LUCY WRAY: THINK GLOBAL SCHOOL SENSITISATION, 4TH SEPTEMBER 2017
As Toybank is a voluntary driven organisation one of the important ways in which they recruit volunteers is through schools. Today. the 4th September 2017 (the first day of my internship) I attended an introductory session led by Toybank’s Volunteer Organiser Jatin, in which he educated a group of students from THINK Global School about the ethos and principles that underpin Toybank’s invaluable work.
THINK Global School is an international travelling high school where students from all over the world live in four different countries throughout the year allowing them to immerse themselves in new cultures. Throughout their time studying in India, Toybank provides these students with an opportunity to truly experience India and its culture by meeting locals and engaging with children less privileged than themselves. This is an experience that I have no doubt will play an insurmountable impact in shaping them as individuals, as I have no doubt my experiences at Toybank will shape me.
Today’s session with Toybank included students aged 16-18 from Australia and New Zealand to the USA, Poland and Guatemala - just to name a few! From the outset the session was interactive, with Jatin asking the students to interpret what Frederick Douglass’ powerful quote “It is easier to build strong children than to repair broken men,” meant to them. One student made an incredibly insightful comment, she used the analogy of a broken glass and argued that it is easier to prevent it from becoming broken in the first place than it is to fix it after. This to me summarises Toybank's work, if we educate under-privileged children through the medium of play we are helping to provide an opportunity for them achieve their potential.
Jatin emphasised to the students the role of play in impacting our lives and how it is integral in developing our physical, social and cognitive skills. It was at this point the students were asked to raise their hand if they believed play to be important – every single student raised their hand. One student Chloe asked an incredibly thought-provoking question, 'Why did you [Jatin] look so surprised when all of the students raised their hand?' It was Jatin’s response that made me think. He said that when he asks the same question to an Indian audience play was often not valued as highly. This points to the importance of Toybank’s Power of Play sessions, which teach individuals that play is a necessity for everybody, regardless of their background. This exchange made me appreciate and acknowledge how important Toybank are in challenging society’s perceptions of play.
After learning about Toybank’s aims and principles many students were excited at the prospect of using their own special skills to participate in future play sessions.

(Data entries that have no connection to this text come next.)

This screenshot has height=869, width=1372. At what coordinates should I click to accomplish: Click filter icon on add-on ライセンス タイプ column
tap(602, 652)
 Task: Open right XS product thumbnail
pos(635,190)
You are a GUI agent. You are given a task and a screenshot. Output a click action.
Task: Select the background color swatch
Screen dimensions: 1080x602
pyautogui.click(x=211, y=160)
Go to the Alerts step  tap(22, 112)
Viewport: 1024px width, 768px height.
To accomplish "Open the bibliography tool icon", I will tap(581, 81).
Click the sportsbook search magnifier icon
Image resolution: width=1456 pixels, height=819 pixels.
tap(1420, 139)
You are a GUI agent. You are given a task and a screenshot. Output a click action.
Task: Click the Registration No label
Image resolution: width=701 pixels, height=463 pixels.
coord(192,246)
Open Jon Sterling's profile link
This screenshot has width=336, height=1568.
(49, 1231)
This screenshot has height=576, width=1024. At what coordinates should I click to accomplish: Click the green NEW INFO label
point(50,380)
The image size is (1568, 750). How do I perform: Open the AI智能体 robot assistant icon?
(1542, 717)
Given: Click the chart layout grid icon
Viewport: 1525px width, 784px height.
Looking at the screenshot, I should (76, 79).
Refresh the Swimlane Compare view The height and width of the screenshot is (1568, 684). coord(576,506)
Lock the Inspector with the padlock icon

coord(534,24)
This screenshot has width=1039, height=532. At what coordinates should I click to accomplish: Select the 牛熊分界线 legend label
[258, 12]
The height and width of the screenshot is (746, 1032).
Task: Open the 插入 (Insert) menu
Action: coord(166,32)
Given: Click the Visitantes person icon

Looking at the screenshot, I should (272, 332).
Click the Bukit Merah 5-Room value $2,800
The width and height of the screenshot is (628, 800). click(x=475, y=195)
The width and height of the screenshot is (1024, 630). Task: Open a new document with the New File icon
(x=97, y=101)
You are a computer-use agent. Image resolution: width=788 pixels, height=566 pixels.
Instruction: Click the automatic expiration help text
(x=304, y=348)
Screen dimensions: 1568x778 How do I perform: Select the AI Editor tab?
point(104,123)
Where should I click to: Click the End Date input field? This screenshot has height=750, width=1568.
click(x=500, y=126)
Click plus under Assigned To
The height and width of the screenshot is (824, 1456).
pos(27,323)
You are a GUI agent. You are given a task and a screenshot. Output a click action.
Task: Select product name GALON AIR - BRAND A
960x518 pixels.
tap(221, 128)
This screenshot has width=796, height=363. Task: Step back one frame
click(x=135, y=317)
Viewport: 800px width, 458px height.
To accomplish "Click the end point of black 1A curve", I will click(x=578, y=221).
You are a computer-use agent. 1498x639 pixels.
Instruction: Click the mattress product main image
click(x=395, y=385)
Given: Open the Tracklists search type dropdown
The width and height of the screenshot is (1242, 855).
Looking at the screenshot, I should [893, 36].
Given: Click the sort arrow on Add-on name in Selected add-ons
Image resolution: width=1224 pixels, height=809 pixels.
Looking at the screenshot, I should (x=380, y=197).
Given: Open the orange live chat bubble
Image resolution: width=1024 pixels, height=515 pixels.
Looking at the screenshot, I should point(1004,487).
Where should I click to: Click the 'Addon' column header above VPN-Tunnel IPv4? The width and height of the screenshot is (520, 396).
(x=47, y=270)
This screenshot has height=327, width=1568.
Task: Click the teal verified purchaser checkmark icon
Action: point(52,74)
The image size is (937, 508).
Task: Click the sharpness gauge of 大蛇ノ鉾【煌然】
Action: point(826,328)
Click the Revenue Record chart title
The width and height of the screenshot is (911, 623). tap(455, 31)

Pablo from Barcelona was keen on organising outdoor activities such as basketball and football, whereas a number of female students expressed interest at playing with pre-primary children. One student from Poland was also interested in using his passion for website and app development whilst volunteering at Toybank.
It is clear from today’s session that Toybank places incredible importance in making sure that when students are involved in play sessions they are involved in activities that genuinely interest them. I think this is incredibly important for a volunteer driven organisation. After today’s session I cannot wait to visit and participate in a play session to see the incredible work Toybank do in action!